As on many warm fall afternoons, my children and I were drawn to our backyard pond to enjoy the day. After a picnic lunch, the kids scattered to investigate the willow trees, run on the dam, and search for carp and catfish. Three-year-old Skyler conducted buoyancy experiments with pieces of wood as he pushed them out from the bank. I was reading when 6-year-old Abby observed a big log floating in the center of the pond.

"Mama, I see a snapping turtle on that piece of wood Skyler put in. See!"

A few minutes went by and the kids hadn't moved. I listened to some of their eager observations.
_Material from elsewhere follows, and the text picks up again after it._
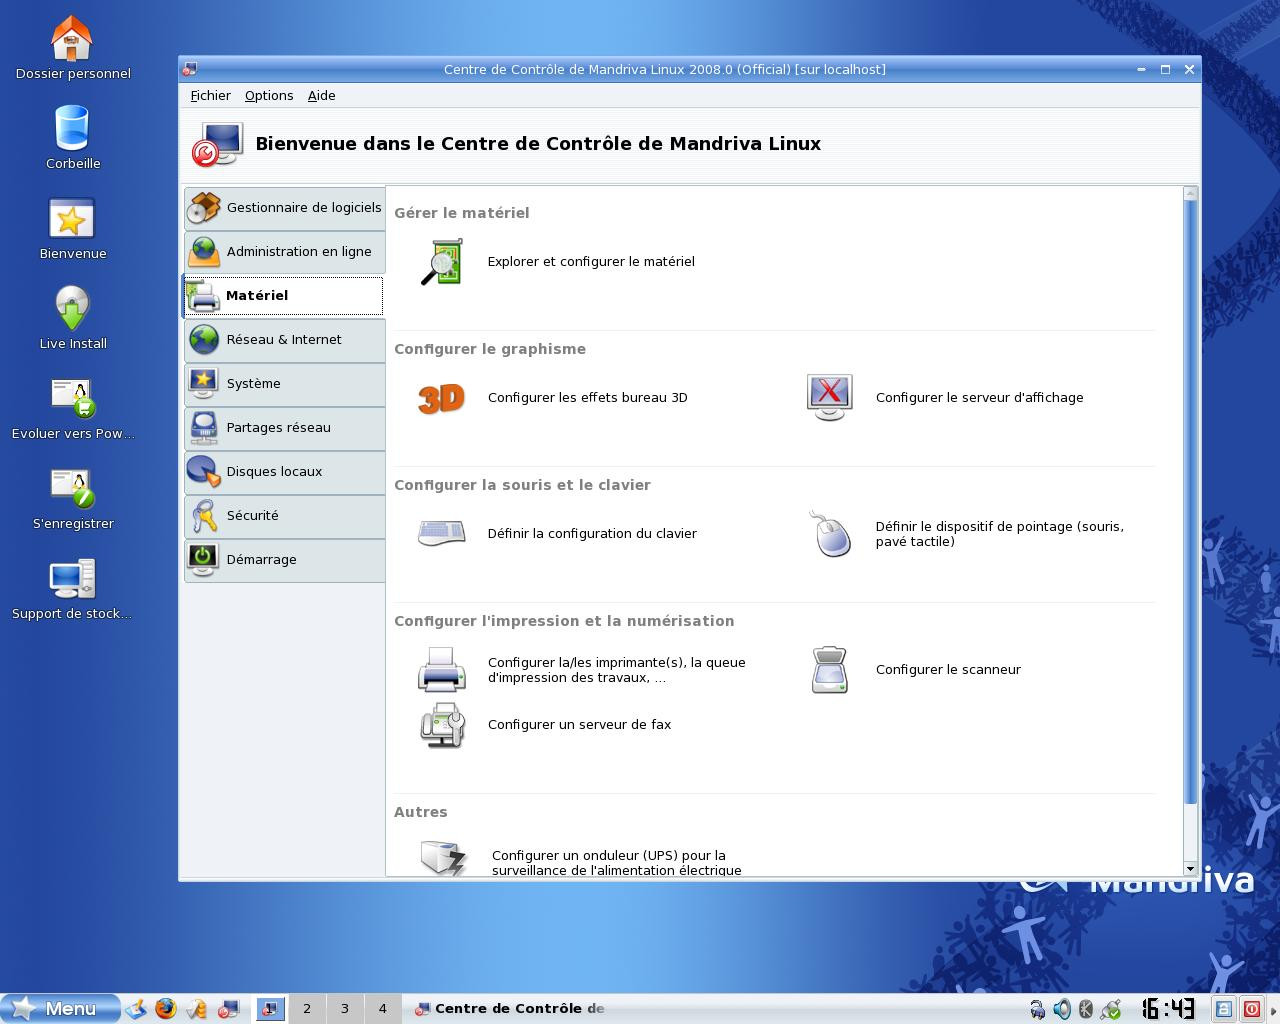Select the Démarrage category
Screen dimensions: 1280x1024
point(261,559)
"Now there's two! Oh look, there's another one! Three snapping turtles all in a row!"

"One, two, three, four."

"Why do they keep getting on there?"

"How many can fit on that log?"

For a solid 15 or 20 minutes, they all stood, observing, questioning, speculating, and laughing as snapping turtles climbed onto the wood to bask in the sun.

Oh, how they were absorbed in their learning! I wondered, how could this be replicated in a school setting? The short answer is: It couldn't. But more importantly, these kind of learning experiences are not valued by school-based education at all.

Watching turtles and playing by a pond on a sunny afternoon won't raise test scores--at least not directly. It wouldn't improve spelling or phonemic awareness, so why bother? After all, this academic-only perspective says, why waste time on ANYTHING that doesn't raise test scores or hasten the already young beginning reading age?

No, snapping turtle behavior will not be on a standardized test. Neither will the monarch butterflies we watched migrating or the plum jelly we made. The raccoon that crossed the road last night won't be on the test, nor the numerous question and answer sessions we've had about God. The sound of a woodpecker? Nope. The difference between an acorn and a hickory nut? It won't improve the score.

Further I ask, who cares if a kid can identify parts of speech, if their vocabulary doesn't include "please" and "thank you"? What's so great about being able to spell if you don't have the desire to write a card to your grandmother? So what if you can classify animals into groups if you don't nurture your own pets? And what's the use of knowing how to pronounce cirrocumulus if you can't appreciate the shape and beauty of the clouds?

As education becomes a game of "who gets the most points", millions of children who can match the definition with the word in black couldn't name a single tree or bug in their own backyard.

There's not much time for arts and crafts in first grade classrooms today. Music and games are squeezed out of the curriculum. Those kinds of things can't be ordered, scripted, and measured.

Five snapping turtles sitting on a log won't be on "The Test." But the experience will remain in my children's hearts as life's real tests come their way.